*** Material to process Section Begins ***
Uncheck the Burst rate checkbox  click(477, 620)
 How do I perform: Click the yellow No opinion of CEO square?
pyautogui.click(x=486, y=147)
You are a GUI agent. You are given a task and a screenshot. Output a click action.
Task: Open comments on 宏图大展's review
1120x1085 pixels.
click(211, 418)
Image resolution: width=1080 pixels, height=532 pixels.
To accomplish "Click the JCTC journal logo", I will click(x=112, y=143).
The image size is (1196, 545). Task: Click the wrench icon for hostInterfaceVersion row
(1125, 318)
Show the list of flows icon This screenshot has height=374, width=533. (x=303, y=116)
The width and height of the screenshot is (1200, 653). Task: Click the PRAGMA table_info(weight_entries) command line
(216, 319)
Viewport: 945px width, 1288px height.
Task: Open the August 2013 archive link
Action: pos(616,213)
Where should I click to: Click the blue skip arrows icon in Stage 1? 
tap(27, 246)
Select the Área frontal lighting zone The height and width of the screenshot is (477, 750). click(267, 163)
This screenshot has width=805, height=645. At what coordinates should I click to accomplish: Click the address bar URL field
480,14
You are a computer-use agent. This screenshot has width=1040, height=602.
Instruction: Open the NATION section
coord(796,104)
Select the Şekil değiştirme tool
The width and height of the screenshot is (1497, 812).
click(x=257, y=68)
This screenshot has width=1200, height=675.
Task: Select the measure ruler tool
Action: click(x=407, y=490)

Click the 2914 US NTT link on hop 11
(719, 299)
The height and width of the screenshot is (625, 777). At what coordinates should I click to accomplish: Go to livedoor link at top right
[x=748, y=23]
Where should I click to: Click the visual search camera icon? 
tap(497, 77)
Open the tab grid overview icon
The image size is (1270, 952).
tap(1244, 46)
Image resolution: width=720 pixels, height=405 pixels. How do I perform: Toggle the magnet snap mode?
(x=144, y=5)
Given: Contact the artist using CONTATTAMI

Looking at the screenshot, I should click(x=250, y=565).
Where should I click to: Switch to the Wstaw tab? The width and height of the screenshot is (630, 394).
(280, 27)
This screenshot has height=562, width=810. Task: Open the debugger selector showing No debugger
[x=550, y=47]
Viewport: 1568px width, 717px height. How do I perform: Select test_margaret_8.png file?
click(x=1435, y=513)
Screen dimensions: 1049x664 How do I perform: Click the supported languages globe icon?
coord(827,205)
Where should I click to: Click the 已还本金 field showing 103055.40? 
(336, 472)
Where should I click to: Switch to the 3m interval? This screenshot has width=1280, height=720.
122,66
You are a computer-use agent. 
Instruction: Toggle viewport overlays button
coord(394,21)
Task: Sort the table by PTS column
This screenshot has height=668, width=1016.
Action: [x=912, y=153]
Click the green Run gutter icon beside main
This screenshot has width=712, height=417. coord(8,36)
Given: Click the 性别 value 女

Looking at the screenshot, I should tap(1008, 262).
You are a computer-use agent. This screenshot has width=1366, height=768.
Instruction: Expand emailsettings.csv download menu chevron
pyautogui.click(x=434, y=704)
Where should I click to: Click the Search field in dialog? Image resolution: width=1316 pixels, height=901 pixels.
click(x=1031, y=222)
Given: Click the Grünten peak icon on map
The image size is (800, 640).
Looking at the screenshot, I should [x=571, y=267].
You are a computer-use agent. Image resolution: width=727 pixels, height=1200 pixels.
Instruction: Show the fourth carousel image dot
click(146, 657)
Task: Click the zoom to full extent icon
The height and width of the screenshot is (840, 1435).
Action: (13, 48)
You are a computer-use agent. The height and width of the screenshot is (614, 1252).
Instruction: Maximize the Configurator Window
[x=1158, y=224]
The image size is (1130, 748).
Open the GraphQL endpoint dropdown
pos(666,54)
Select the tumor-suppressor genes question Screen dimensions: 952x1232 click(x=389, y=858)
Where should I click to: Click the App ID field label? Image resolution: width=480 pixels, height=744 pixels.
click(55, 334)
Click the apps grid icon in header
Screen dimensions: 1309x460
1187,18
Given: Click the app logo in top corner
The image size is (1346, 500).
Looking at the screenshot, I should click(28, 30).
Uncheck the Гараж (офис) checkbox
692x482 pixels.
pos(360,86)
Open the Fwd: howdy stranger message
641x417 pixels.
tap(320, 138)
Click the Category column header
*** Material to process Section Ends ***
> Description of the task:
Letter for letter, copy all of the entries above.

> Solution below:
Uncheck the Burst rate checkbox  click(477, 620)
 How do I perform: Click the yellow No opinion of CEO square?
pyautogui.click(x=486, y=147)
You are a GUI agent. You are given a task and a screenshot. Output a click action.
Task: Open comments on 宏图大展's review
1120x1085 pixels.
click(211, 418)
Image resolution: width=1080 pixels, height=532 pixels.
To accomplish "Click the JCTC journal logo", I will click(x=112, y=143).
The image size is (1196, 545). Task: Click the wrench icon for hostInterfaceVersion row
(1125, 318)
Show the list of flows icon This screenshot has height=374, width=533. (x=303, y=116)
The width and height of the screenshot is (1200, 653). Task: Click the PRAGMA table_info(weight_entries) command line
(216, 319)
Viewport: 945px width, 1288px height.
Task: Open the August 2013 archive link
Action: pos(616,213)
Where should I click to: Click the blue skip arrows icon in Stage 1? 
tap(27, 246)
Select the Área frontal lighting zone The height and width of the screenshot is (477, 750). click(267, 163)
This screenshot has width=805, height=645. At what coordinates should I click to accomplish: Click the address bar URL field
480,14
You are a computer-use agent. This screenshot has width=1040, height=602.
Instruction: Open the NATION section
coord(796,104)
Select the Şekil değiştirme tool
The width and height of the screenshot is (1497, 812).
click(x=257, y=68)
This screenshot has width=1200, height=675.
Task: Select the measure ruler tool
Action: click(x=407, y=490)

Click the 2914 US NTT link on hop 11
(719, 299)
The height and width of the screenshot is (625, 777). At what coordinates should I click to accomplish: Go to livedoor link at top right
[x=748, y=23]
Where should I click to: Click the visual search camera icon? 
tap(497, 77)
Open the tab grid overview icon
The image size is (1270, 952).
tap(1244, 46)
Image resolution: width=720 pixels, height=405 pixels. How do I perform: Toggle the magnet snap mode?
(x=144, y=5)
Given: Contact the artist using CONTATTAMI

Looking at the screenshot, I should click(x=250, y=565).
Where should I click to: Switch to the Wstaw tab? The width and height of the screenshot is (630, 394).
(280, 27)
This screenshot has height=562, width=810. Task: Open the debugger selector showing No debugger
[x=550, y=47]
Viewport: 1568px width, 717px height. How do I perform: Select test_margaret_8.png file?
click(x=1435, y=513)
Screen dimensions: 1049x664 How do I perform: Click the supported languages globe icon?
coord(827,205)
Where should I click to: Click the 已还本金 field showing 103055.40? 
(336, 472)
Where should I click to: Switch to the 3m interval? This screenshot has width=1280, height=720.
122,66
You are a computer-use agent. 
Instruction: Toggle viewport overlays button
coord(394,21)
Task: Sort the table by PTS column
This screenshot has height=668, width=1016.
Action: [x=912, y=153]
Click the green Run gutter icon beside main
This screenshot has width=712, height=417. coord(8,36)
Given: Click the 性别 value 女

Looking at the screenshot, I should tap(1008, 262).
You are a computer-use agent. This screenshot has width=1366, height=768.
Instruction: Expand emailsettings.csv download menu chevron
pyautogui.click(x=434, y=704)
Where should I click to: Click the Search field in dialog? Image resolution: width=1316 pixels, height=901 pixels.
click(x=1031, y=222)
Given: Click the Grünten peak icon on map
The image size is (800, 640).
Looking at the screenshot, I should [x=571, y=267].
You are a computer-use agent. Image resolution: width=727 pixels, height=1200 pixels.
Instruction: Show the fourth carousel image dot
click(146, 657)
Task: Click the zoom to full extent icon
The height and width of the screenshot is (840, 1435).
Action: (13, 48)
You are a computer-use agent. The height and width of the screenshot is (614, 1252).
Instruction: Maximize the Configurator Window
[x=1158, y=224]
The image size is (1130, 748).
Open the GraphQL endpoint dropdown
pos(666,54)
Select the tumor-suppressor genes question Screen dimensions: 952x1232 click(x=389, y=858)
Where should I click to: Click the App ID field label? Image resolution: width=480 pixels, height=744 pixels.
click(55, 334)
Click the apps grid icon in header
Screen dimensions: 1309x460
1187,18
Given: Click the app logo in top corner
The image size is (1346, 500).
Looking at the screenshot, I should click(28, 30).
Uncheck the Гараж (офис) checkbox
692x482 pixels.
pos(360,86)
Open the Fwd: howdy stranger message
641x417 pixels.
tap(320, 138)
Click the Category column header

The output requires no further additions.